SOBRE A TAREFA —
Transcreva todas as entradas abaixo sem mudar nada, mas deixe as imagens de fora.

[Entradas para localizar os itens descritos]
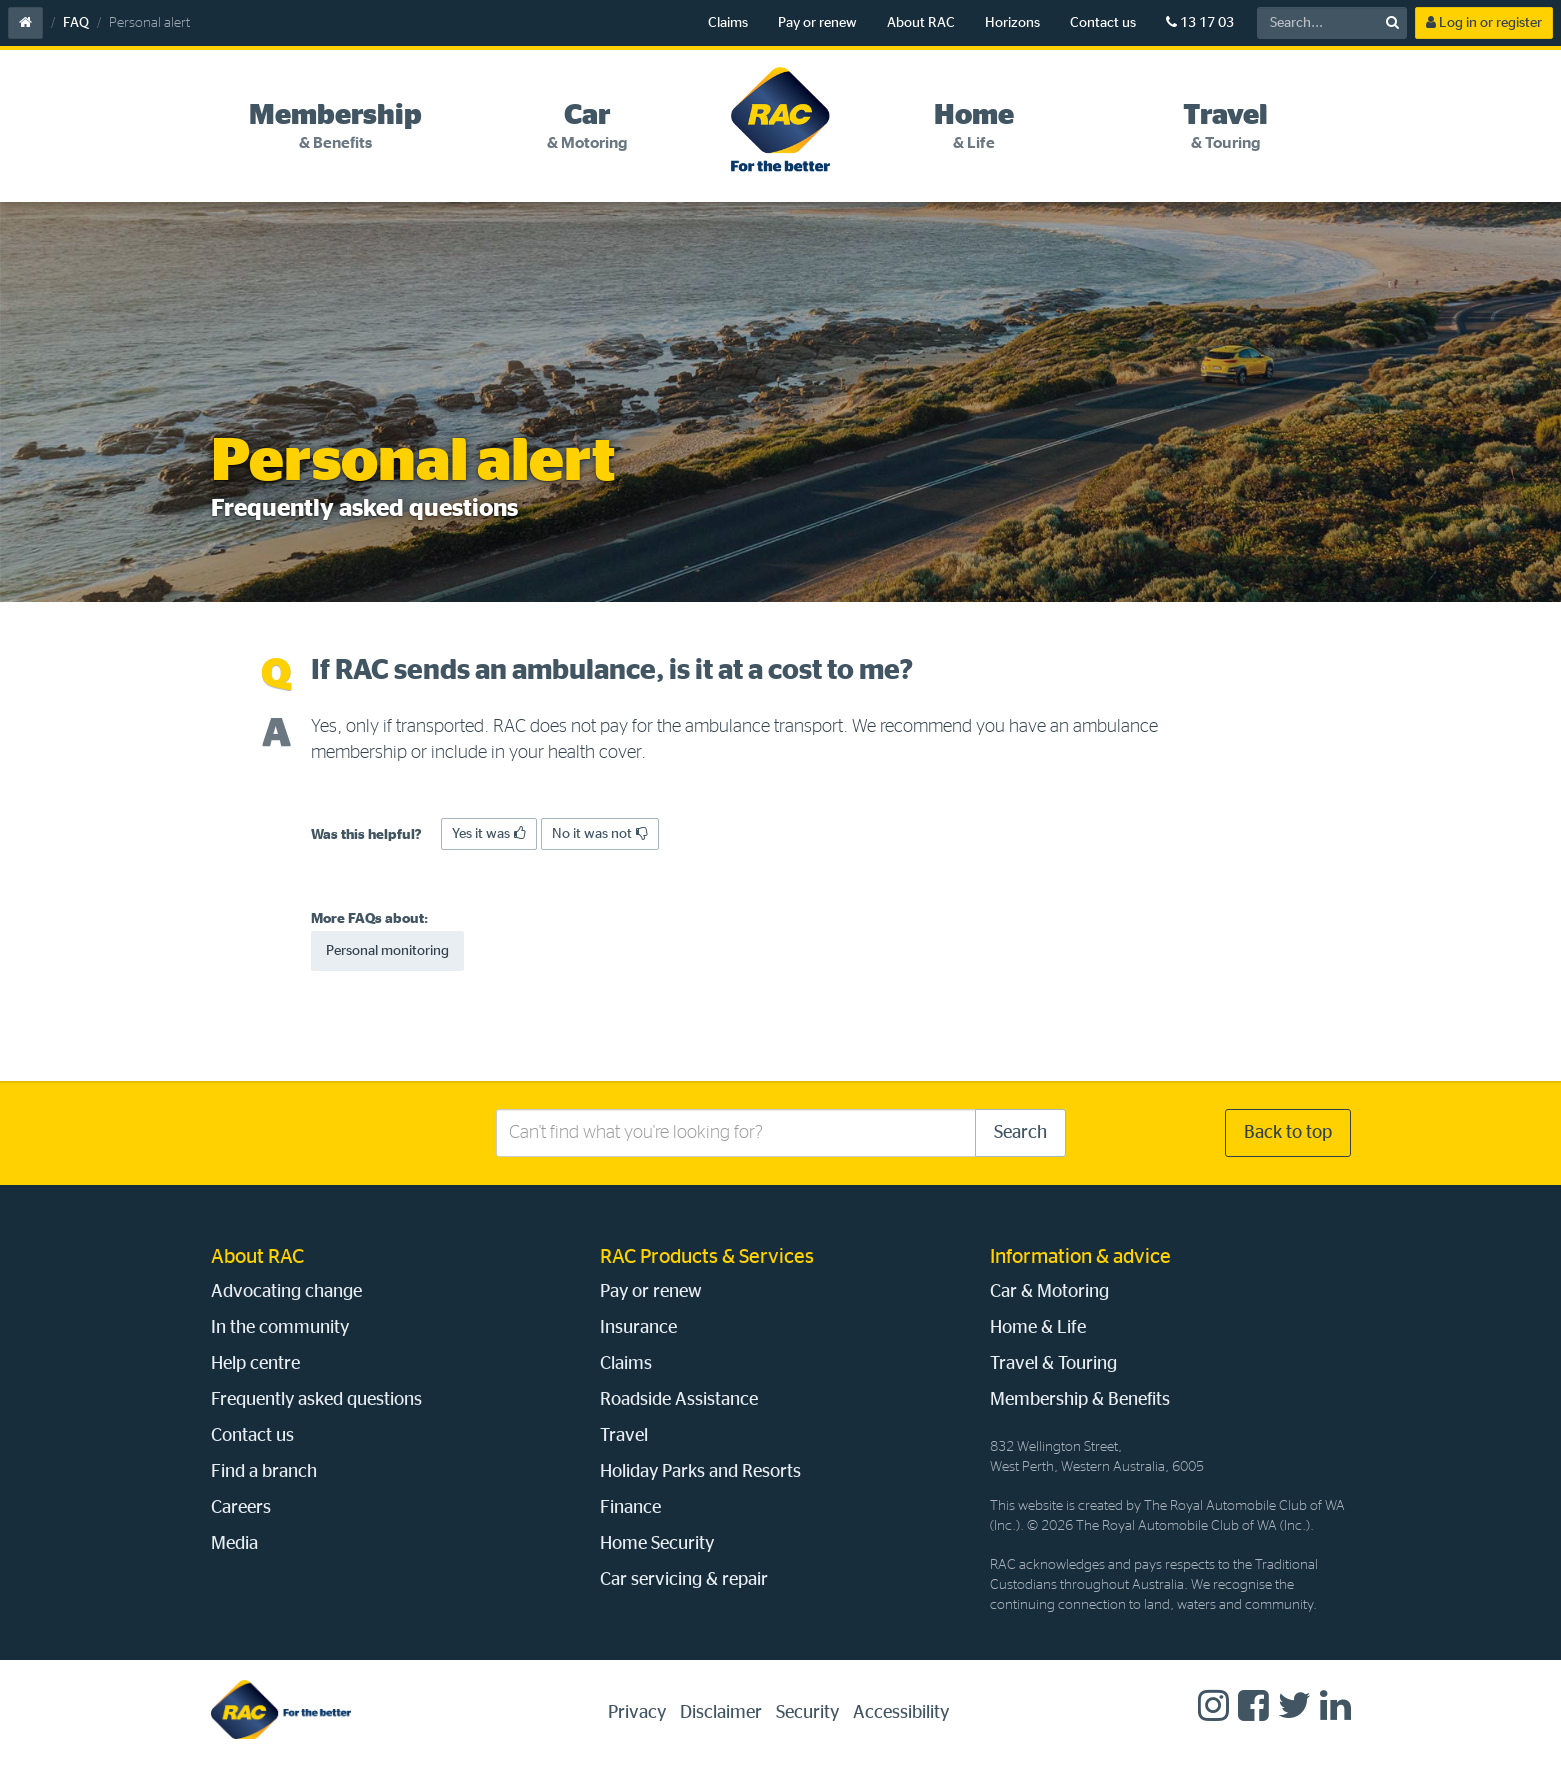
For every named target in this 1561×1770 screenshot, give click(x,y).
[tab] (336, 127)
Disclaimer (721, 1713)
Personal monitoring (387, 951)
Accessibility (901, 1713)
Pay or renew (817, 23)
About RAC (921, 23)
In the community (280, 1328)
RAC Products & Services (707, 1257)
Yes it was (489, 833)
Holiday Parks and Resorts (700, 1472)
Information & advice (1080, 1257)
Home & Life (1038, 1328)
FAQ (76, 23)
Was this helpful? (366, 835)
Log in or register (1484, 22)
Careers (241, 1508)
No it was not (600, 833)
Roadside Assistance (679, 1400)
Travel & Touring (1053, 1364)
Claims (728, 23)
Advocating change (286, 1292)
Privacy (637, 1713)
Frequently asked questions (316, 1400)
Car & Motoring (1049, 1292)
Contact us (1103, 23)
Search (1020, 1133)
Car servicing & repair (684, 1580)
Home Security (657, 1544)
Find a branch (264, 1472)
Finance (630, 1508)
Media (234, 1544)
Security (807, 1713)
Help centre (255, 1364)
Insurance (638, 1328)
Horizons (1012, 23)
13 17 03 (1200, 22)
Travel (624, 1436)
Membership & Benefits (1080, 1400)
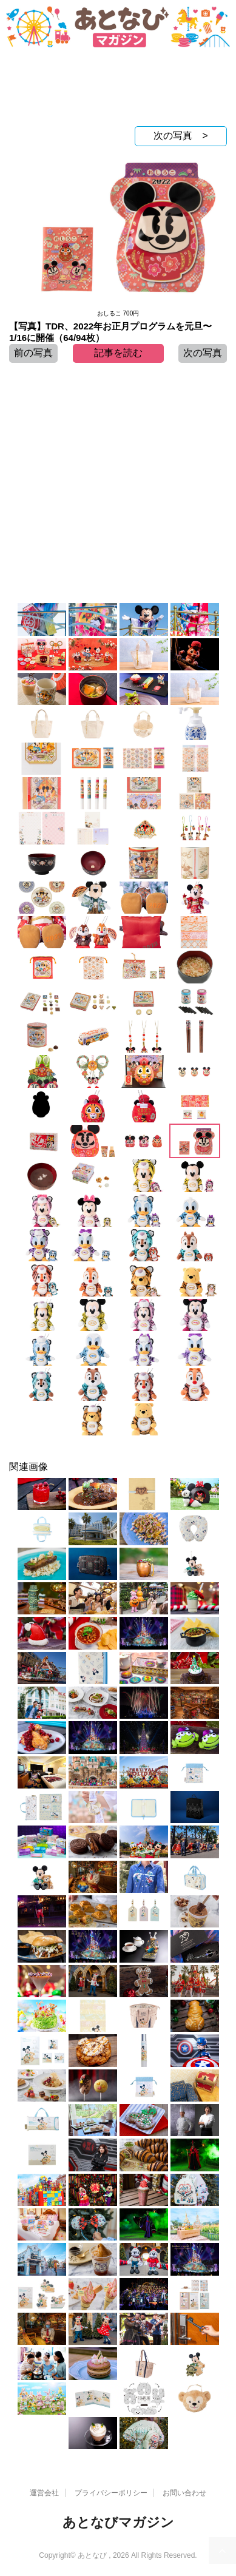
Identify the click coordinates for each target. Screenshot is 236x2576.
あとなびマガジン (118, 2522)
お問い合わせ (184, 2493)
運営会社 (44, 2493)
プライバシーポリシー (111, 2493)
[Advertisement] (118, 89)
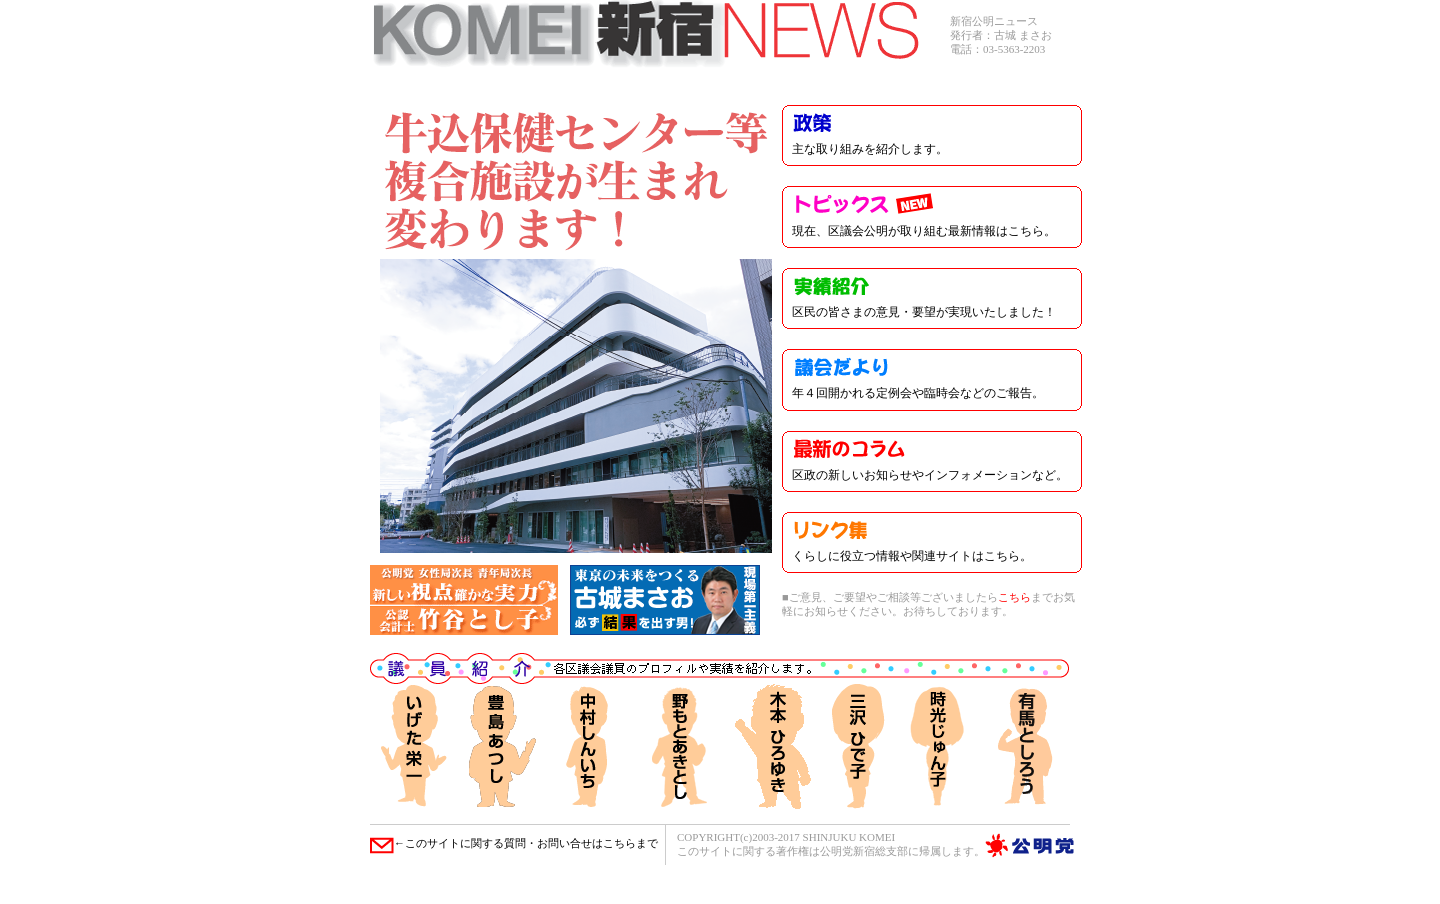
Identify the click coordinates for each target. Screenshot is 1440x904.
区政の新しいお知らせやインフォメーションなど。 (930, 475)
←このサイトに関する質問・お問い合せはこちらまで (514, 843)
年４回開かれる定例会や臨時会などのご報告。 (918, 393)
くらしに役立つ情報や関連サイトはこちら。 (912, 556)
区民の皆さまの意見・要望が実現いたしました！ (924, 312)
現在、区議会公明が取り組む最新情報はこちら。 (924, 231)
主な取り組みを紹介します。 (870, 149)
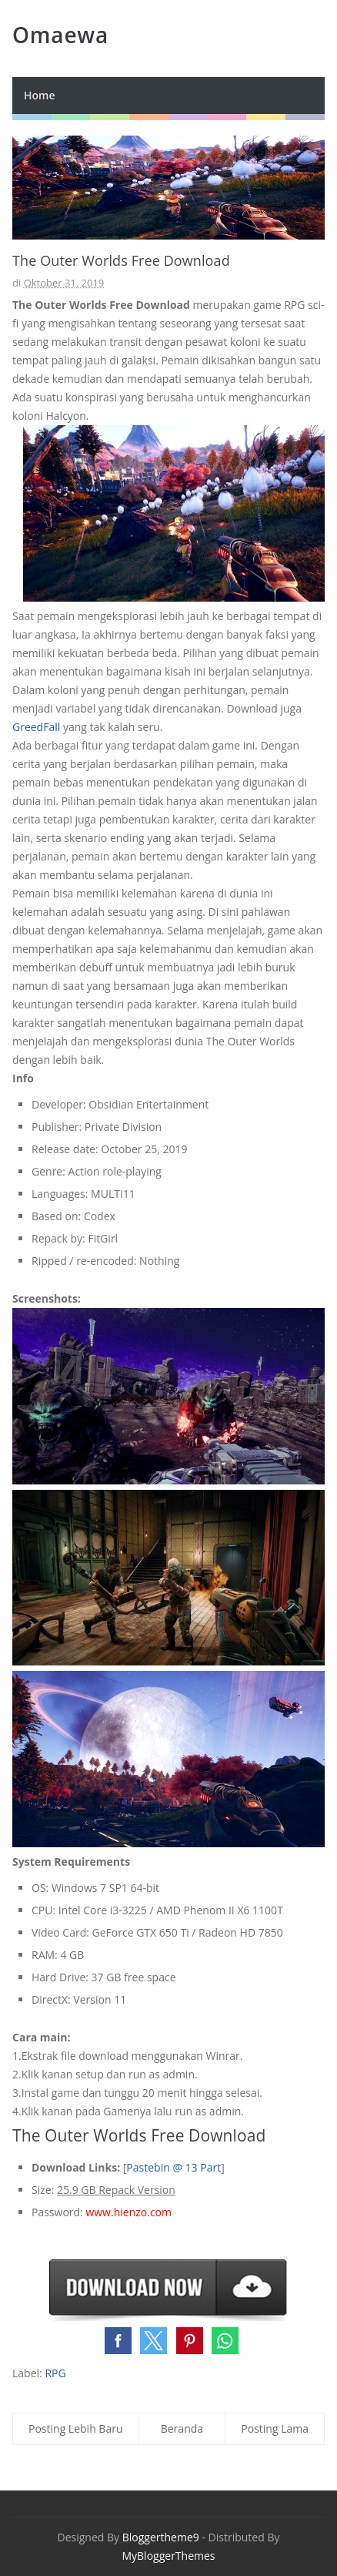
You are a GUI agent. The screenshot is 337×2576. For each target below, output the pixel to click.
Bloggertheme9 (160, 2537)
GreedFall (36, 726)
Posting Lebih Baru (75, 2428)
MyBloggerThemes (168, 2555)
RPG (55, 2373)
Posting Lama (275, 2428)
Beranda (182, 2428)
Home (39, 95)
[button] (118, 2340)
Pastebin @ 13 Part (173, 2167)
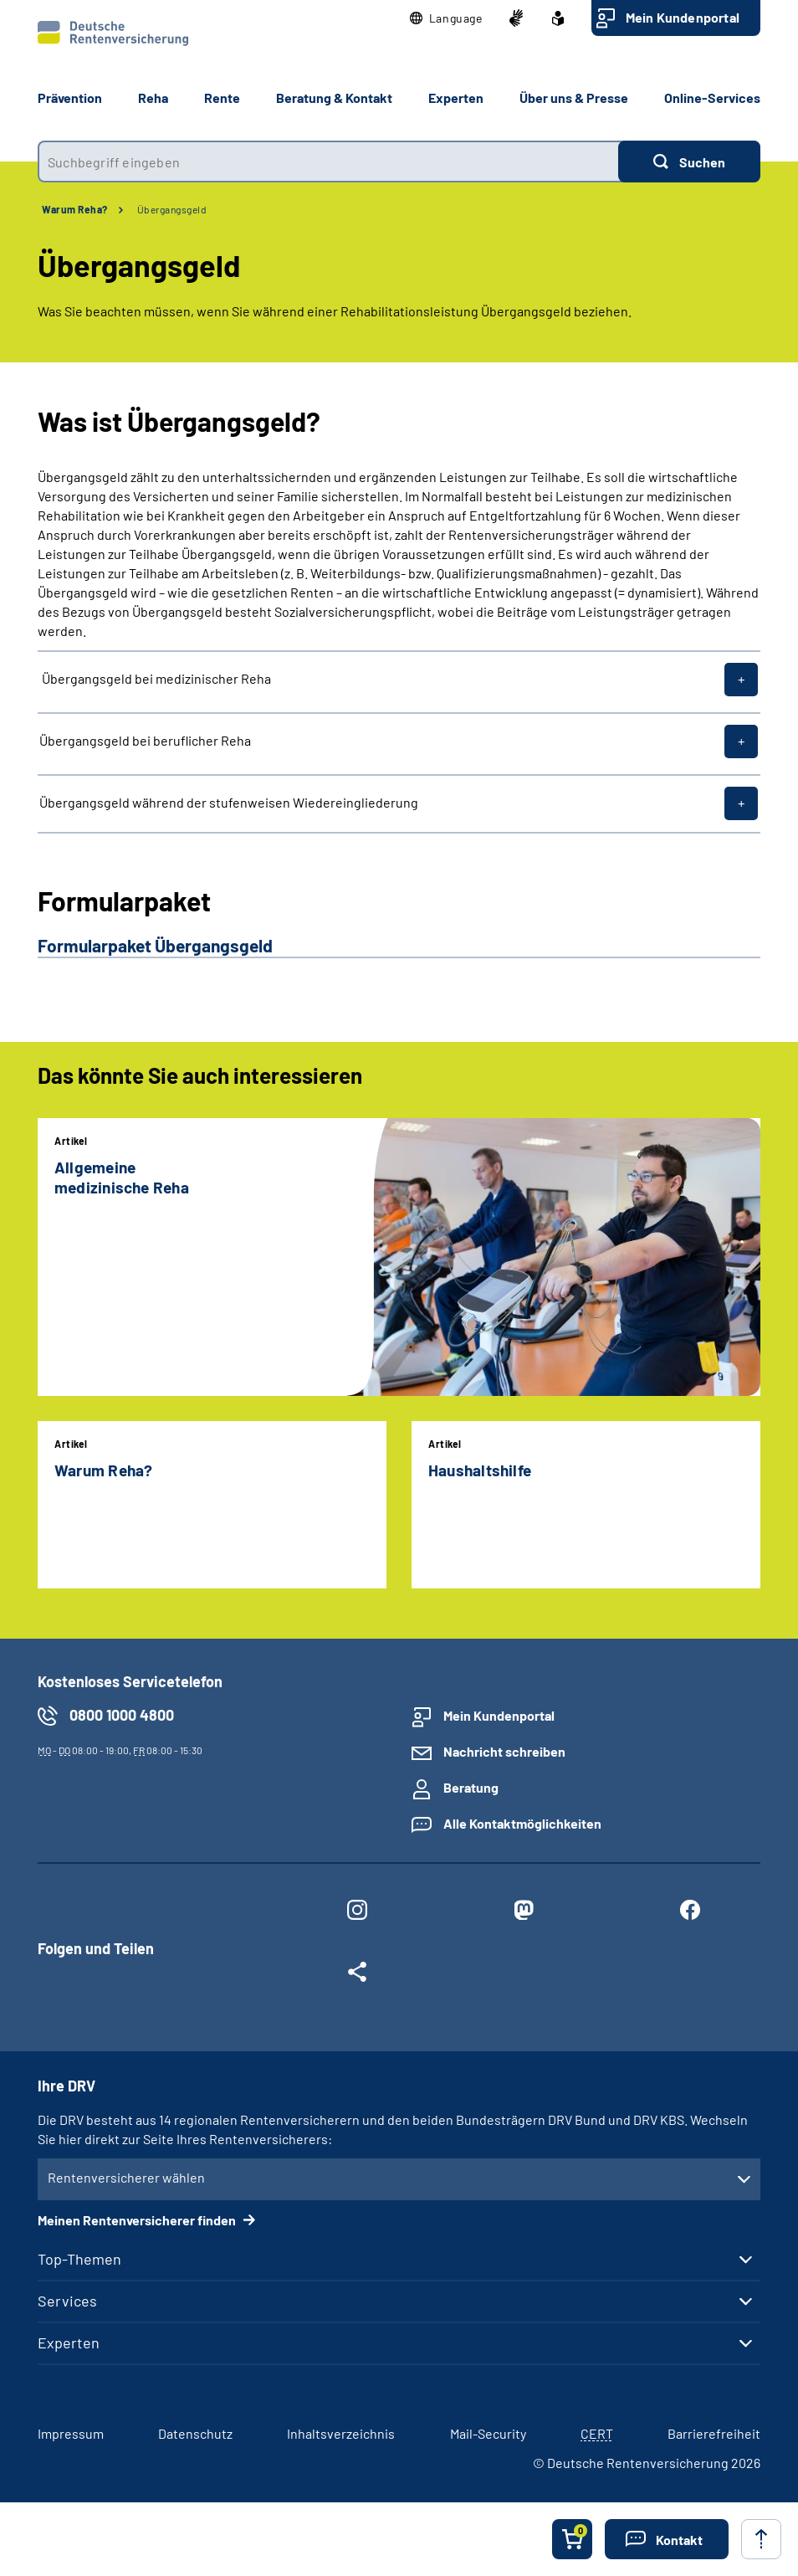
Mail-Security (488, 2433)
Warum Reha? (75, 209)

SOLUÇÃO DO PROBLEMA —
For every named target in this 1561×1770 screenshot, give click(x,y).
[tab] (336, 127)
Disclaimer (721, 1713)
Personal monitoring (387, 951)
Accessibility (901, 1713)
Pay or renew (817, 23)
About RAC (921, 23)
In the community (280, 1328)
RAC Products & Services (707, 1257)
Yes it was (489, 833)
Holiday Parks and Resorts (700, 1472)
Information & advice (1080, 1257)
Home & Life (1038, 1328)
FAQ (76, 23)
Was this helpful? (366, 835)
Log in or register (1484, 22)
Careers (241, 1508)
No it was not (600, 833)
Roadside Assistance (679, 1400)
Travel & Touring (1053, 1364)
Claims (728, 23)
Advocating change (286, 1292)
Privacy (637, 1713)
Frequently asked questions (316, 1400)
Car & Motoring (1049, 1292)
Contact us (1103, 23)
Search (1020, 1133)
Car servicing & repair (684, 1580)
Home Security (657, 1544)
Find a branch (264, 1472)
Finance (630, 1508)
Media (234, 1544)
Security (807, 1713)
Help centre (255, 1364)
Insurance (638, 1328)
Horizons (1012, 23)
13 17 03 (1200, 22)
Travel (624, 1436)
Membership & Benefits (1080, 1400)
Identify the click coordinates for each target. Screenshot is 236x2576.
あとなびマガジン (118, 2522)
お問い合わせ (184, 2493)
運営会社 (44, 2493)
プライバシーポリシー (111, 2493)
[Advertisement] (118, 89)
Identify the click coordinates for each target. Screenshot is 1440x904.
区政の新しいお知らせやインフォメーションなど。 (930, 475)
←このサイトに関する質問・お問い合せはこちらまで (514, 843)
年４回開かれる定例会や臨時会などのご報告。 (918, 393)
くらしに役立つ情報や関連サイトはこちら。 (912, 556)
区民の皆さまの意見・要望が実現いたしました！ (924, 312)
現在、区議会公明が取り組む最新情報はこちら。 (924, 231)
主な取り組みを紹介します。 (870, 149)
You are a GUI agent. The screenshot is 337×2576. For each target below, output the pixel to click.
Bloggertheme9 (160, 2537)
GreedFall (36, 726)
Posting Lebih Baru (75, 2428)
MyBloggerThemes (168, 2555)
RPG (55, 2373)
Posting Lama (275, 2428)
Beranda (182, 2428)
Home (39, 95)
[button] (118, 2340)
Pastebin @ 13 Part (173, 2167)
Mail-Security (488, 2433)
Warum Reha? (75, 209)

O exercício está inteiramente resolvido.